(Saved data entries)
================

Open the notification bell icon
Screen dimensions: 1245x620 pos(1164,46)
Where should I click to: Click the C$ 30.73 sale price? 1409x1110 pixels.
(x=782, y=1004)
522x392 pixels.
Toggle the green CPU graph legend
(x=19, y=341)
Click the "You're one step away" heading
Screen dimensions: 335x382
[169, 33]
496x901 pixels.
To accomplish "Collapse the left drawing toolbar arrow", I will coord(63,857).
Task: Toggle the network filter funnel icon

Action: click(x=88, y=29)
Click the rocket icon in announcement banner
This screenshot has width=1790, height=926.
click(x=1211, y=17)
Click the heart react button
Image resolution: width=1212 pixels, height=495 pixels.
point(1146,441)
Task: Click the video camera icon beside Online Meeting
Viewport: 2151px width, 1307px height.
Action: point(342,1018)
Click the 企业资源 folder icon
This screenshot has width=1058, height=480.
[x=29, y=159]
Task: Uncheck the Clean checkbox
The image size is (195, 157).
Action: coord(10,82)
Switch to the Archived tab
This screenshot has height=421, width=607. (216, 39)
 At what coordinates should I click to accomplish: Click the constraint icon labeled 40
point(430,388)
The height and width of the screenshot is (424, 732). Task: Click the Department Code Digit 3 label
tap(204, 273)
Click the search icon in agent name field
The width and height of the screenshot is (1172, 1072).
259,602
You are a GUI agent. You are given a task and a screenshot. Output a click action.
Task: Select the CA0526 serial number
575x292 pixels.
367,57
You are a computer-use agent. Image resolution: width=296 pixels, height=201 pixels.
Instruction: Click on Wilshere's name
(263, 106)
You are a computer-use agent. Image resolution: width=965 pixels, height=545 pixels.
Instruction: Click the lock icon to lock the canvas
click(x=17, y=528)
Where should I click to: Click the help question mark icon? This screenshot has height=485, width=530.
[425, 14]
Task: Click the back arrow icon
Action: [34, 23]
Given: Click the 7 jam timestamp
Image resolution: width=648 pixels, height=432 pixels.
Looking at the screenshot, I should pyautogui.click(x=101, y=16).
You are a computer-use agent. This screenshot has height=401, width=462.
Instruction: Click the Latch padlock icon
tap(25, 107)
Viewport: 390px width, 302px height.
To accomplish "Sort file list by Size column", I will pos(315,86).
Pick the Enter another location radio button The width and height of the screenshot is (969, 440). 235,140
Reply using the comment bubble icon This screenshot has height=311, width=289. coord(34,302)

================

- [Your goal]:
The records above need to be duplicated. Keep every word unchanged.

- [Answer to this problem]:
Open the notification bell icon
Screen dimensions: 1245x620 pos(1164,46)
Where should I click to: Click the C$ 30.73 sale price? 1409x1110 pixels.
(x=782, y=1004)
522x392 pixels.
Toggle the green CPU graph legend
(x=19, y=341)
Click the "You're one step away" heading
Screen dimensions: 335x382
[169, 33]
496x901 pixels.
To accomplish "Collapse the left drawing toolbar arrow", I will coord(63,857).
Task: Toggle the network filter funnel icon

Action: click(x=88, y=29)
Click the rocket icon in announcement banner
This screenshot has width=1790, height=926.
click(x=1211, y=17)
Click the heart react button
Image resolution: width=1212 pixels, height=495 pixels.
point(1146,441)
Task: Click the video camera icon beside Online Meeting
Viewport: 2151px width, 1307px height.
Action: point(342,1018)
Click the 企业资源 folder icon
This screenshot has width=1058, height=480.
[x=29, y=159]
Task: Uncheck the Clean checkbox
The image size is (195, 157).
Action: coord(10,82)
Switch to the Archived tab
This screenshot has height=421, width=607. (216, 39)
 At what coordinates should I click to accomplish: Click the constraint icon labeled 40
point(430,388)
The height and width of the screenshot is (424, 732). Task: Click the Department Code Digit 3 label
tap(204, 273)
Click the search icon in agent name field
The width and height of the screenshot is (1172, 1072).
259,602
You are a GUI agent. You are given a task and a screenshot. Output a click action.
Task: Select the CA0526 serial number
575x292 pixels.
367,57
You are a computer-use agent. Image resolution: width=296 pixels, height=201 pixels.
Instruction: Click on Wilshere's name
(263, 106)
You are a computer-use agent. Image resolution: width=965 pixels, height=545 pixels.
Instruction: Click the lock icon to lock the canvas
click(x=17, y=528)
Where should I click to: Click the help question mark icon? This screenshot has height=485, width=530.
[425, 14]
Task: Click the back arrow icon
Action: [34, 23]
Given: Click the 7 jam timestamp
Image resolution: width=648 pixels, height=432 pixels.
Looking at the screenshot, I should pyautogui.click(x=101, y=16).
You are a computer-use agent. This screenshot has height=401, width=462.
Instruction: Click the Latch padlock icon
tap(25, 107)
Viewport: 390px width, 302px height.
To accomplish "Sort file list by Size column", I will pos(315,86).
Pick the Enter another location radio button The width and height of the screenshot is (969, 440). 235,140
Reply using the comment bubble icon This screenshot has height=311, width=289. coord(34,302)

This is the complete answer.